Um limiter ou compressor leve no bus de monitoring ajuda a detectar problemas cedo. Trata esses números como configurações iniciais enquanto você aprende os knobs:

  • Ratio 2:1, attack 10 ms, release 100 ms.
  • Threshold pra que só os peaks mais altos batam 2–3 dB de gain reduction.
  • Brickwall limiter em −1 dBFS no bus do DAW pra pegar qualquer coisa mais selvagem.

Usa a cadeia pro monitoring em vez do print, pra que os arquivos gravados fiquem limpos. Salva como preset uma vez que soar certo. Se compressão é novidade pra você, deixa a cadeia desligada nas primeiras sessões: um gain staging sólido já protege o sinal.

Corrige incidentes mid-session sem pânico

Se um mic morrer, muta o canal, troca pra um reserva, ou move os dois hosts pra um único mic e orienta eles a se alternarem. Um mic compartilhado soa intimista, não quebrado, contanto que todo mundo se aproxime.

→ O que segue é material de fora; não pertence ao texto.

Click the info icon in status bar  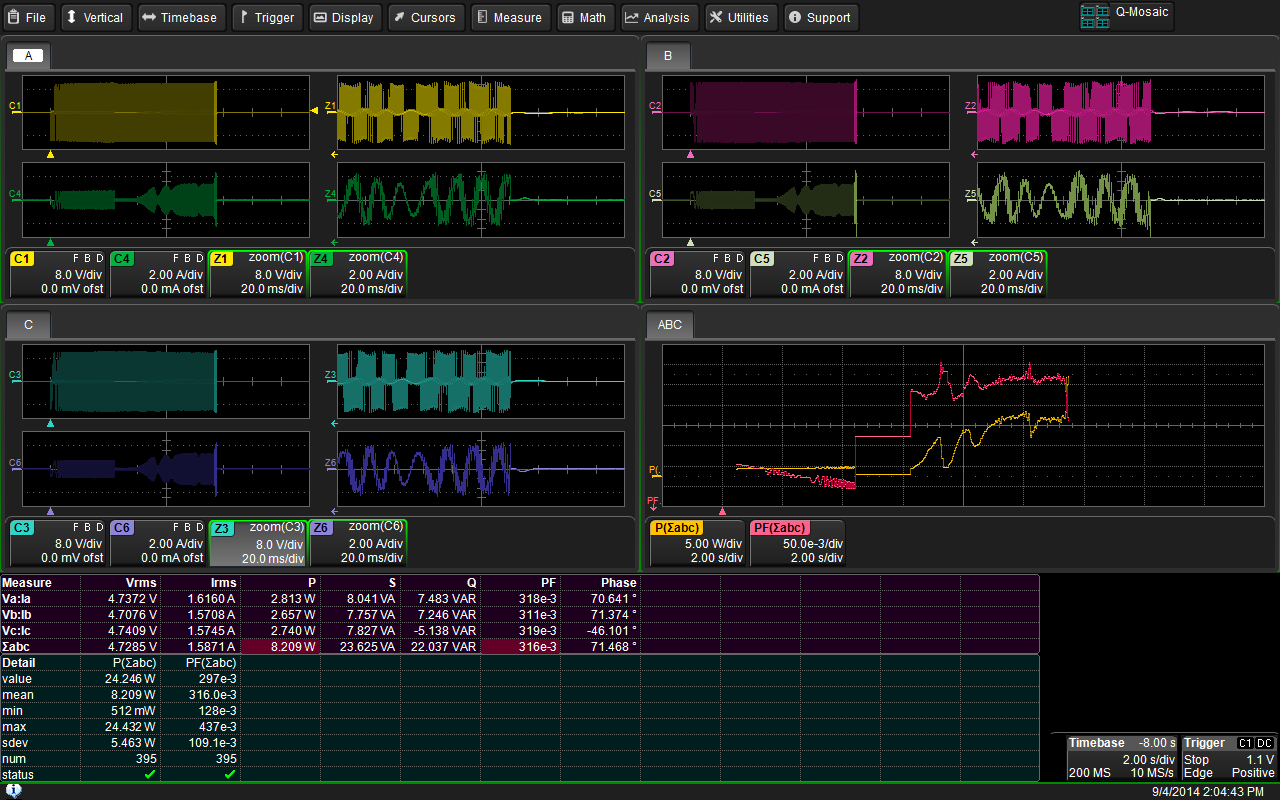click(14, 790)
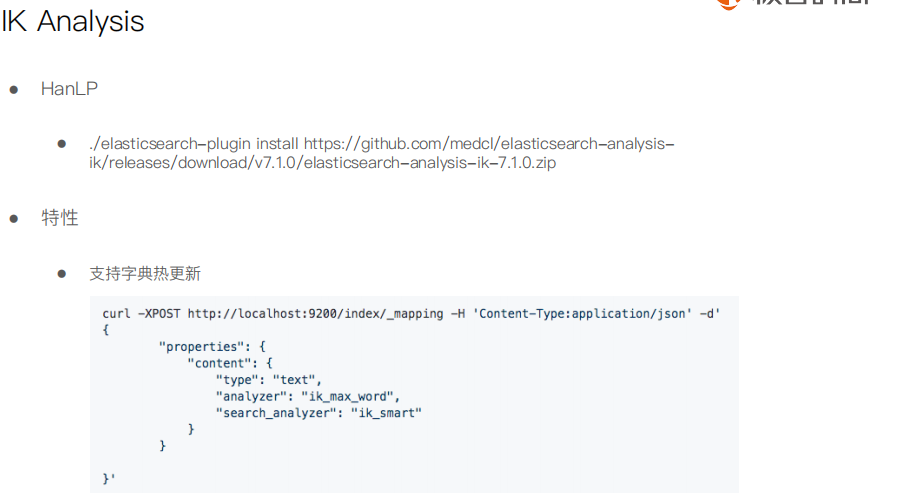Click the bullet before the elasticsearch-plugin install command
The height and width of the screenshot is (497, 899).
tap(62, 144)
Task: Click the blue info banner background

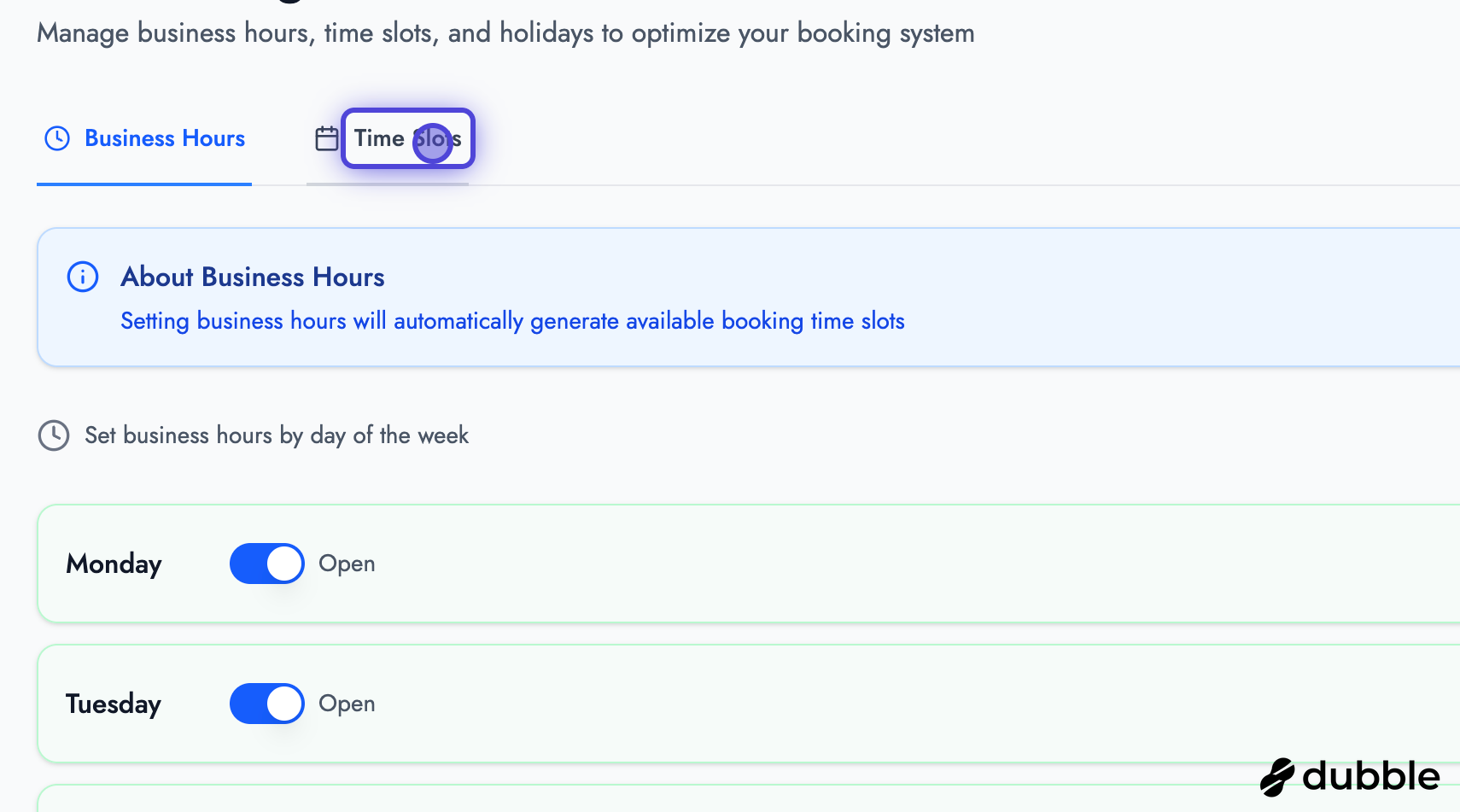Action: [1025, 297]
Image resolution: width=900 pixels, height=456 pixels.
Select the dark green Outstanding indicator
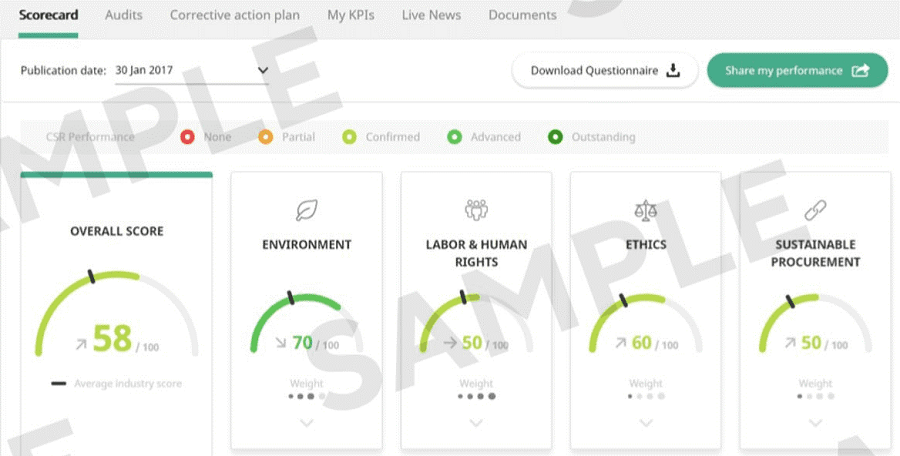click(x=555, y=137)
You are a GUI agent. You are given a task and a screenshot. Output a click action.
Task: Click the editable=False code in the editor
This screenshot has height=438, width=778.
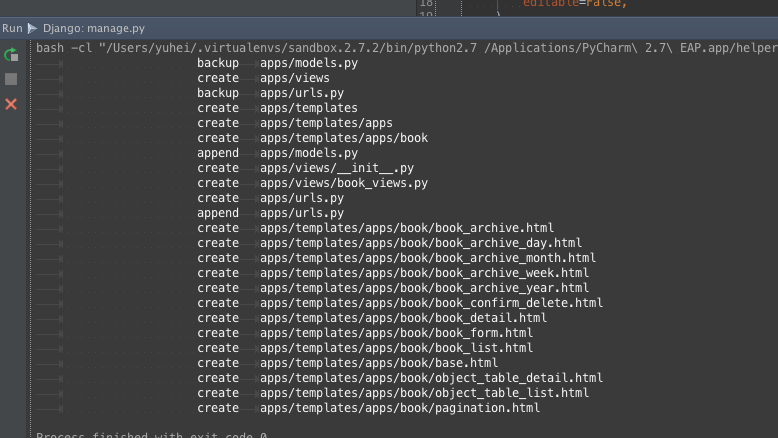(x=575, y=3)
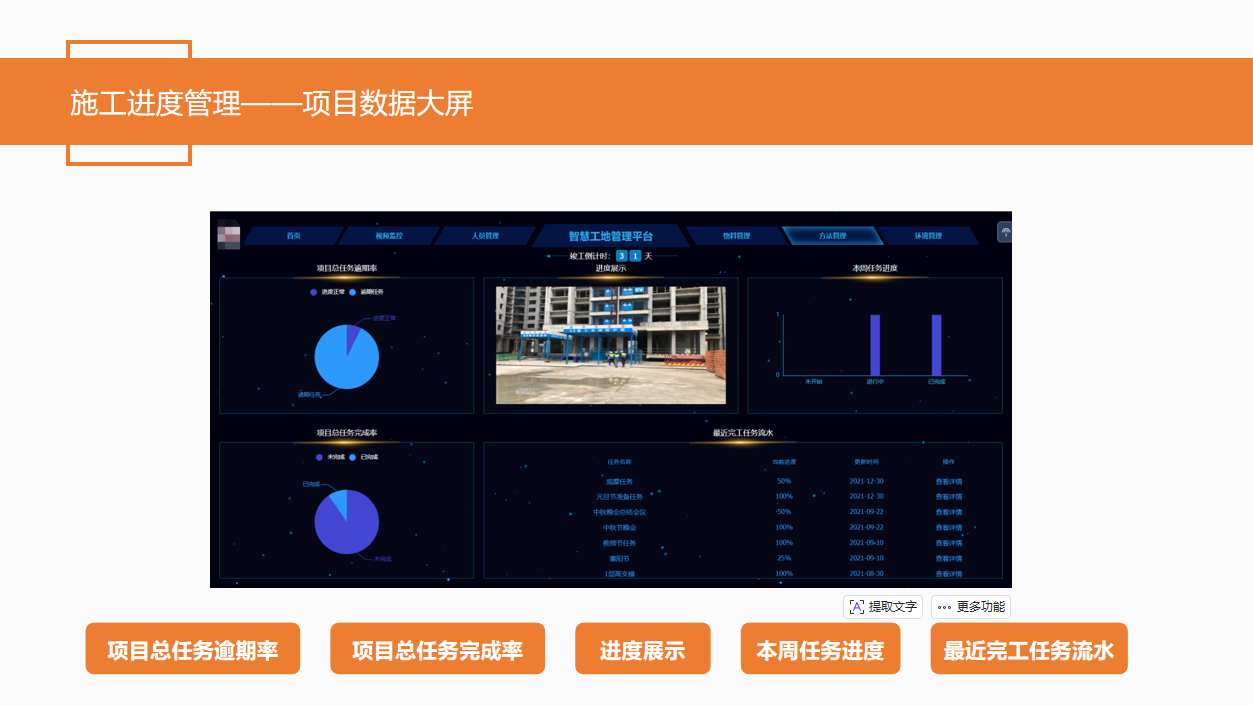Toggle the 未完成 legend in completion chart
The image size is (1253, 706).
pyautogui.click(x=330, y=457)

Se a interface bugou ou você ouve pops, para a gravação, reinicia o dispositivo e roda de novo enquanto o backup continua girando. Marca o timestamp pra você poder cortar em volta depois.

Se um cabo estala ou solta, pausa educadamente: “Vamos dar uma pausinha enquanto a gente arruma esse cabo.” O tom calmo mantém a conversa nos trilhos.

Salva uma vez, reutiliza pra sempre

Depois de cada sessão, arquiva o preset da interface, template do DAW e convenção de nomes de arquivo. Uma pasta chamada podcast-template deve incluir:

  • Snapshots da interface (fotos ou presets do fabricante).
  • Templates do DAW com tracks armadas, cadeia de limiter, markers e configurações de export.
  • Um arquivo de texto anotando quais cabos pertencem a qual bolsa.

O próximo setup vira “conecta, carrega o template, roda”. Menos pensamento, mais conversa.

A seguir

Passa trinta minutos essa semana cabeando sua cadeia, rodando o ritual de ganho e etiquetando seus backups. Exporta um episódio teste curto e repara como a timeline parece calma quando você joga ela no seu editor: peaks limpos, sem clipping, sem ruído mistério. O próximo artigo da série te guia pra preparar os humanos pra que eles se sintam tão prontos quanto o equipamento.